--- start of Excerpted passage ---
The proposal from West Seattle representative Lisa Herbold would lead to the creation of new defenses allowed under the city’s code for misdemeanor crimes in an effort to keep more people out of incarceration to reduce the city’s costs utilizing the King County Jail and reduce so-called “poverty crime” in the city.
Herbold said Wednesday that the effort would give Seattle courts the authority to hear a defense with transparency about the conditions that led the defendants to the alleged crimes and would help reduce city jailing costs.
Council president Lorena González said Wednesday she supports the need for the legislation but said she believes it should not be part of the budget process and instead recommended that the council take up the effort during the “ordinary legislative process.”
The 2021 budget process is slated to end in late November.
District 3 representative Kshama Sawant challenged González and said the council should work to pass legislation to achieve the new defenses as soon as possible. Bureaucratic processes, she said, should be secondary to the “dire needs” of the city’s people.
--- end of Excerpted passage ---
--- start of Dataset ---
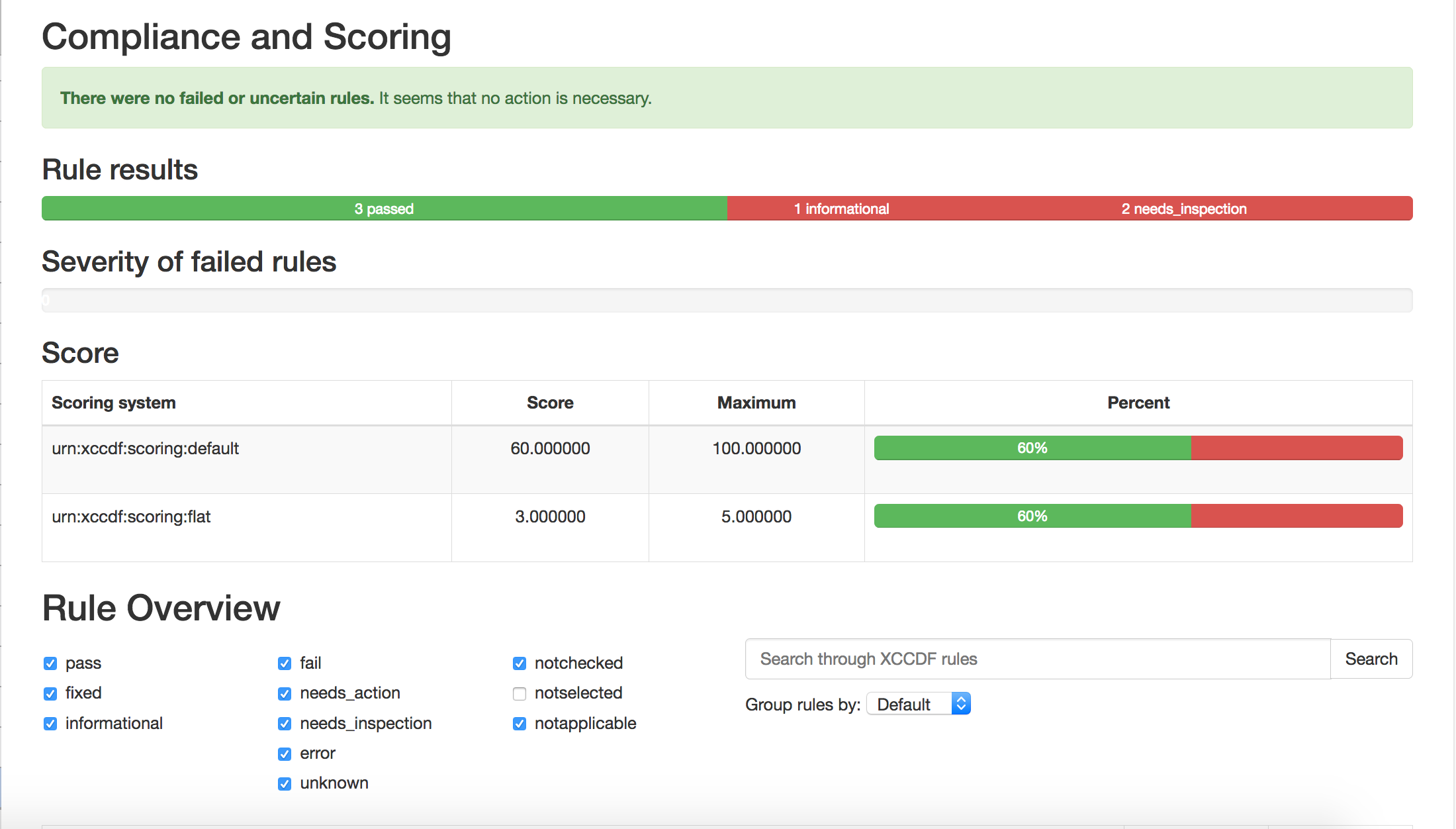Open the Group rules by dropdown
The image size is (1456, 829).
918,704
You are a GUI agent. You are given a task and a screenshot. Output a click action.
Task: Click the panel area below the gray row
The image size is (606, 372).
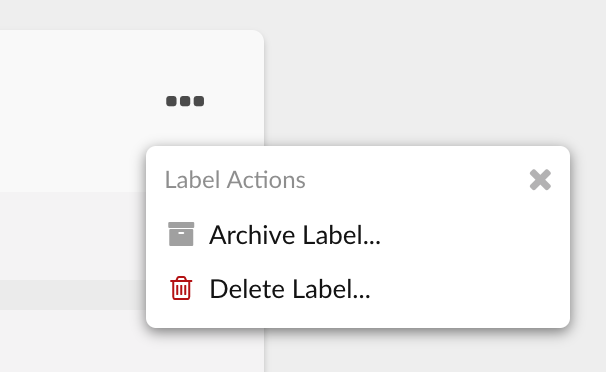point(73,340)
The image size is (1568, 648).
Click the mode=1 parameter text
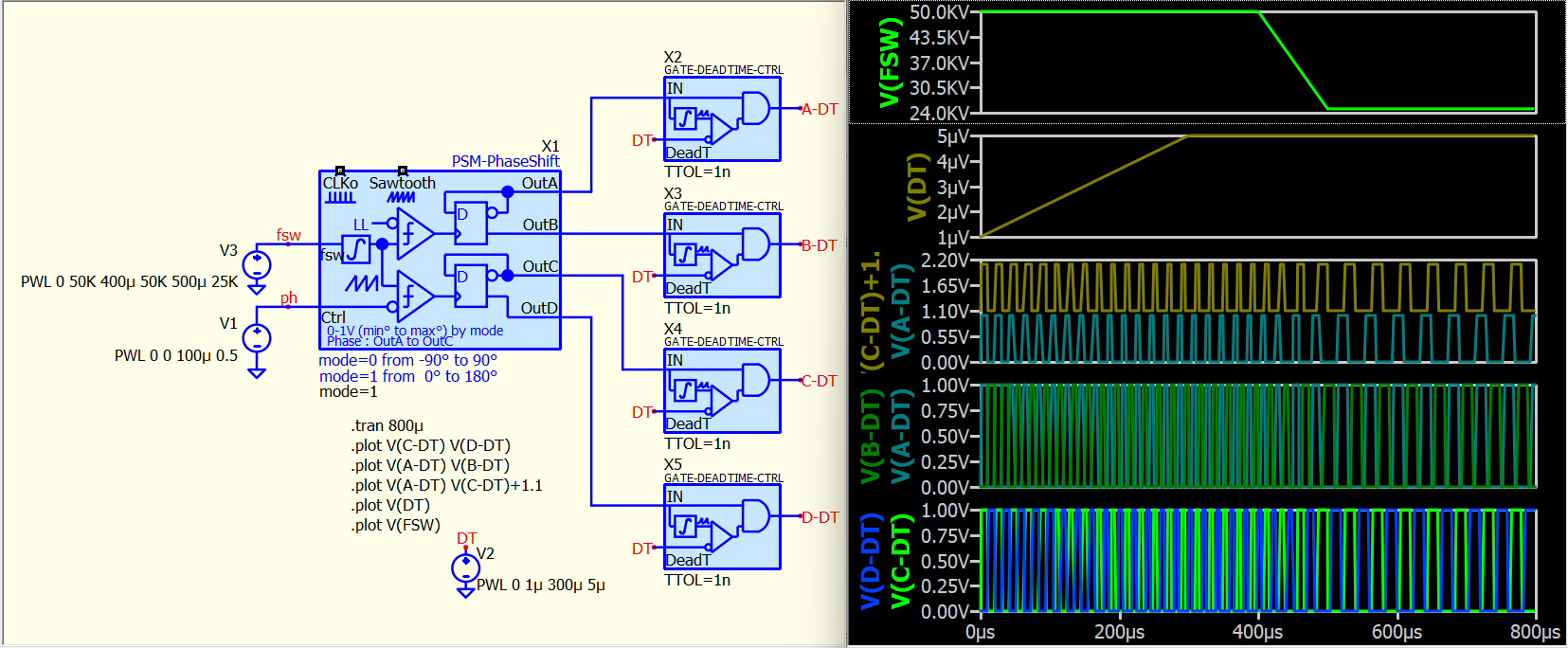[x=348, y=392]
--- end of Dataset ---
• [Your task]: Render this sentence from the passage on the Seattle misdemeanor defense proposal into Spanish: "The 2021 budget process is slated to end in late November." Nothing in the records is required to complete the work here.

• [Task response]: Está previsto que el proceso presupuestario de 2021 concluya a finales de noviembre.